• What to work on: From the records below, take each line where the string "Toggle" shows up and copy it.

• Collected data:
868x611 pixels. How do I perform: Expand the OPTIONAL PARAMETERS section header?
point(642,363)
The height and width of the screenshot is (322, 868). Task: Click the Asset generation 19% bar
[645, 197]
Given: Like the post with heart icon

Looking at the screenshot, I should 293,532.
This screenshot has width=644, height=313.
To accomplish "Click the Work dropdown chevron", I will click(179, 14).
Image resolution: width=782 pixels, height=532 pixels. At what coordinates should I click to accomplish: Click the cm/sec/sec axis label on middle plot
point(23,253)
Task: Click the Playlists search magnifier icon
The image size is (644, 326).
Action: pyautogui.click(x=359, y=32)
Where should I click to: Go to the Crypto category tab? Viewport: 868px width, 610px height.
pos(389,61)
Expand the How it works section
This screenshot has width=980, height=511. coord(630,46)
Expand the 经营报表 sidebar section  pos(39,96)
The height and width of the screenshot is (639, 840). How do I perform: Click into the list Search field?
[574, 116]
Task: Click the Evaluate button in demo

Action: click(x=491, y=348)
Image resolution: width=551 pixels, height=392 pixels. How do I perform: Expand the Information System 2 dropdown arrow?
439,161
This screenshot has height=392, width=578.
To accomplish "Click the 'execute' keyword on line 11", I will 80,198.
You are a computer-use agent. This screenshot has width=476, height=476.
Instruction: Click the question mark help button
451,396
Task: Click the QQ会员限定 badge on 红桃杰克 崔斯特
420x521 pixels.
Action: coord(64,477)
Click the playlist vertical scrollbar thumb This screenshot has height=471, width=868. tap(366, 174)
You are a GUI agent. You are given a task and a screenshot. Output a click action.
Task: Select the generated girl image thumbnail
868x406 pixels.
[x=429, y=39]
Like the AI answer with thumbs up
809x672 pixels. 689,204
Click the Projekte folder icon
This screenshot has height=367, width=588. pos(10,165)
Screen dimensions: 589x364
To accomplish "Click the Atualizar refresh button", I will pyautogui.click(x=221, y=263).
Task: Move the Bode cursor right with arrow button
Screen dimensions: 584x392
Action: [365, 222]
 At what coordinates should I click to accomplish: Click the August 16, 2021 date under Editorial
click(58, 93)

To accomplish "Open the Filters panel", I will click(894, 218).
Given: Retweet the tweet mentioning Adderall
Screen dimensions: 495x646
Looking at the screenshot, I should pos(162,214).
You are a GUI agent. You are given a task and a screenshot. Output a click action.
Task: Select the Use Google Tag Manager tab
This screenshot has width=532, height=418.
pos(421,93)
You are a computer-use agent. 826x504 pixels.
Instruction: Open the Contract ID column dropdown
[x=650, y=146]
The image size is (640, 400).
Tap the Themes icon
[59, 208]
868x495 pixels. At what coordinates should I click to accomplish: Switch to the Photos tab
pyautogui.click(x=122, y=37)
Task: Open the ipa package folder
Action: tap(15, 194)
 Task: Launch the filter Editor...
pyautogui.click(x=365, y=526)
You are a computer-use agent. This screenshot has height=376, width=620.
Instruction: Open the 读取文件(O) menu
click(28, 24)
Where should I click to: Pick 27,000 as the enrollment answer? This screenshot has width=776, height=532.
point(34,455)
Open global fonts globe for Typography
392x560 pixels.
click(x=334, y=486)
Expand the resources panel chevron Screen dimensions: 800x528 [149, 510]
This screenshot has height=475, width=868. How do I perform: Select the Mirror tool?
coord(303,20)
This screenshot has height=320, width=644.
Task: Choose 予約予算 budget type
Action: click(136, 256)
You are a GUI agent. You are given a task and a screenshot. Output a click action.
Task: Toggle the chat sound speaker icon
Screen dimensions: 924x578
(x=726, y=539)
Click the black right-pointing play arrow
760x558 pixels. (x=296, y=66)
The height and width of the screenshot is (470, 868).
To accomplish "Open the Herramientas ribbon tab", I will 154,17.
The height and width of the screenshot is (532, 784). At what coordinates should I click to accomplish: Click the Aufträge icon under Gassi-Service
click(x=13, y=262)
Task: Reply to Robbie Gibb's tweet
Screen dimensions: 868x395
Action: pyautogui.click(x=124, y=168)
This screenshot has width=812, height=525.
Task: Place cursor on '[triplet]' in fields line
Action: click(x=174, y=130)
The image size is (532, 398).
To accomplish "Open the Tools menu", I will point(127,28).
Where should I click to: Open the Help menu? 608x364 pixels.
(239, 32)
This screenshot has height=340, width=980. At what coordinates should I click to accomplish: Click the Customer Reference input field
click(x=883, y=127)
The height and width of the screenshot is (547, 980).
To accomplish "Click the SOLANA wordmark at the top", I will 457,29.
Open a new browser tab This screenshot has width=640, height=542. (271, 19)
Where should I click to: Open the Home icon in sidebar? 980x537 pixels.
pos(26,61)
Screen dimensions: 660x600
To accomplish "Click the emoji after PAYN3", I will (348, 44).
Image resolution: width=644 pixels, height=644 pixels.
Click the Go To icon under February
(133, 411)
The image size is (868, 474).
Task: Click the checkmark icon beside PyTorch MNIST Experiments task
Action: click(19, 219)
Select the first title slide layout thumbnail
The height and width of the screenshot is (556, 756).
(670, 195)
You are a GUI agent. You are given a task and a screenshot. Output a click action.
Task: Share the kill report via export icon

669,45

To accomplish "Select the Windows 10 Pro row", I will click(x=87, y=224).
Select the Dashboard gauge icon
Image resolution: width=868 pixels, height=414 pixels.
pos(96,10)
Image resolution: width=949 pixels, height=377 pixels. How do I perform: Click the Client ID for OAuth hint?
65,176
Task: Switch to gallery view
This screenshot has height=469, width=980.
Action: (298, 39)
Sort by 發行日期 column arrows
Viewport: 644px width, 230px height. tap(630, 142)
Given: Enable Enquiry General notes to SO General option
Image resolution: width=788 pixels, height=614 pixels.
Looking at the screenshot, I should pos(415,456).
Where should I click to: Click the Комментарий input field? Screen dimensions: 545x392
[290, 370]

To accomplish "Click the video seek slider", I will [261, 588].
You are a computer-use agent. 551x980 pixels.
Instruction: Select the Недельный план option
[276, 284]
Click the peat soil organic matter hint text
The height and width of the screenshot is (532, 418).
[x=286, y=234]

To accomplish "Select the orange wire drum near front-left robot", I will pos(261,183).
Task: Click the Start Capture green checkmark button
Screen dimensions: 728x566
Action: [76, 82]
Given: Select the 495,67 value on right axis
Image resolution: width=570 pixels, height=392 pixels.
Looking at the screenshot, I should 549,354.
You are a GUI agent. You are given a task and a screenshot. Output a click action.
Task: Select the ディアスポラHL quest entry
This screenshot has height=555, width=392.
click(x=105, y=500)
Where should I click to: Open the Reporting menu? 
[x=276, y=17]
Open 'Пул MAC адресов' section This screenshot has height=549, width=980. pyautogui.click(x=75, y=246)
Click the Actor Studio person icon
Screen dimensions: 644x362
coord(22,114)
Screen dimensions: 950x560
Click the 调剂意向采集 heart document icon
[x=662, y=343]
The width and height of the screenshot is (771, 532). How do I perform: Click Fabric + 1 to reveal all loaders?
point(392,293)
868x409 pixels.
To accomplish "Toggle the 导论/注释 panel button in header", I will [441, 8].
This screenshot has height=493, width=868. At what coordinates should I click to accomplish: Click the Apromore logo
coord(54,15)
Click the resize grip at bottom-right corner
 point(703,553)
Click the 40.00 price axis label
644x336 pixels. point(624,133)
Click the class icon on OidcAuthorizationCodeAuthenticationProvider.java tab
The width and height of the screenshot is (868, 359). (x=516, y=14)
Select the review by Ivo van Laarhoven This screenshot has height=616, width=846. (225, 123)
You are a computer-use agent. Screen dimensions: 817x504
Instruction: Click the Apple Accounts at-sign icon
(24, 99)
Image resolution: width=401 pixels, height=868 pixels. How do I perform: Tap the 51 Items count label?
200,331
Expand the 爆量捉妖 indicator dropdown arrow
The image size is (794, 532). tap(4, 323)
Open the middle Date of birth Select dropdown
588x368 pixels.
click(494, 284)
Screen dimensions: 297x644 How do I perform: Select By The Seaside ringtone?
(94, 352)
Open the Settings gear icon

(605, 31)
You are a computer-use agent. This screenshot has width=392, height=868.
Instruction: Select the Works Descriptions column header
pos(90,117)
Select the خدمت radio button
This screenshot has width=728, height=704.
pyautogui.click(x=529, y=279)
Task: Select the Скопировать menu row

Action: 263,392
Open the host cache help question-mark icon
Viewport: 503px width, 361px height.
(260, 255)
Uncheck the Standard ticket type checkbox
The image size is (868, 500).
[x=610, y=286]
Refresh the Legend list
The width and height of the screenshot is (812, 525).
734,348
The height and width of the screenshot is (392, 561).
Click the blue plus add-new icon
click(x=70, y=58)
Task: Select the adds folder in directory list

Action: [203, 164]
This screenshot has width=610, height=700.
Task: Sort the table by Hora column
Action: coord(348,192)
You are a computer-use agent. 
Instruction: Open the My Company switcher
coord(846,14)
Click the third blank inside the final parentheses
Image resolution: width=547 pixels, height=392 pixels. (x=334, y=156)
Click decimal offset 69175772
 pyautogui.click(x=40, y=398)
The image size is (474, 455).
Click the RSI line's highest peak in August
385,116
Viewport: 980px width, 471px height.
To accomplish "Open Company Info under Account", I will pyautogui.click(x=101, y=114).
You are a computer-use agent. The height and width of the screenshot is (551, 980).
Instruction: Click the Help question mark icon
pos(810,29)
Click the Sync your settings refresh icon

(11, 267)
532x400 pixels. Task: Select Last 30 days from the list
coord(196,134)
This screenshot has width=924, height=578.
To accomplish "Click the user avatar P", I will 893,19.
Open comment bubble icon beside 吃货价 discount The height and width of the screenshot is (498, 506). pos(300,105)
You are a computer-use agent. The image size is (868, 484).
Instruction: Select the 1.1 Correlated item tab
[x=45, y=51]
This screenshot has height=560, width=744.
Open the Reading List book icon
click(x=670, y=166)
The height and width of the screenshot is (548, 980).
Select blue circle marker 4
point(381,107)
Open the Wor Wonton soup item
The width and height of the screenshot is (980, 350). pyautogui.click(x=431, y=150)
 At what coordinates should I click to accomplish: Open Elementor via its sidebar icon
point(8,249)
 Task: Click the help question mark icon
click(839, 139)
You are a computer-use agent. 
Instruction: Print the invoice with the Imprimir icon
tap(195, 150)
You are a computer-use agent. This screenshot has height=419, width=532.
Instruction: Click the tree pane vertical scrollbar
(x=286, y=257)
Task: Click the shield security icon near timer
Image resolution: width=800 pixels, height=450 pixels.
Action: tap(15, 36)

• Exercise result:
Task: Toggle the chat sound speaker icon
To accomplish "Toggle the 导论/注释 panel button in header", I will [441, 8].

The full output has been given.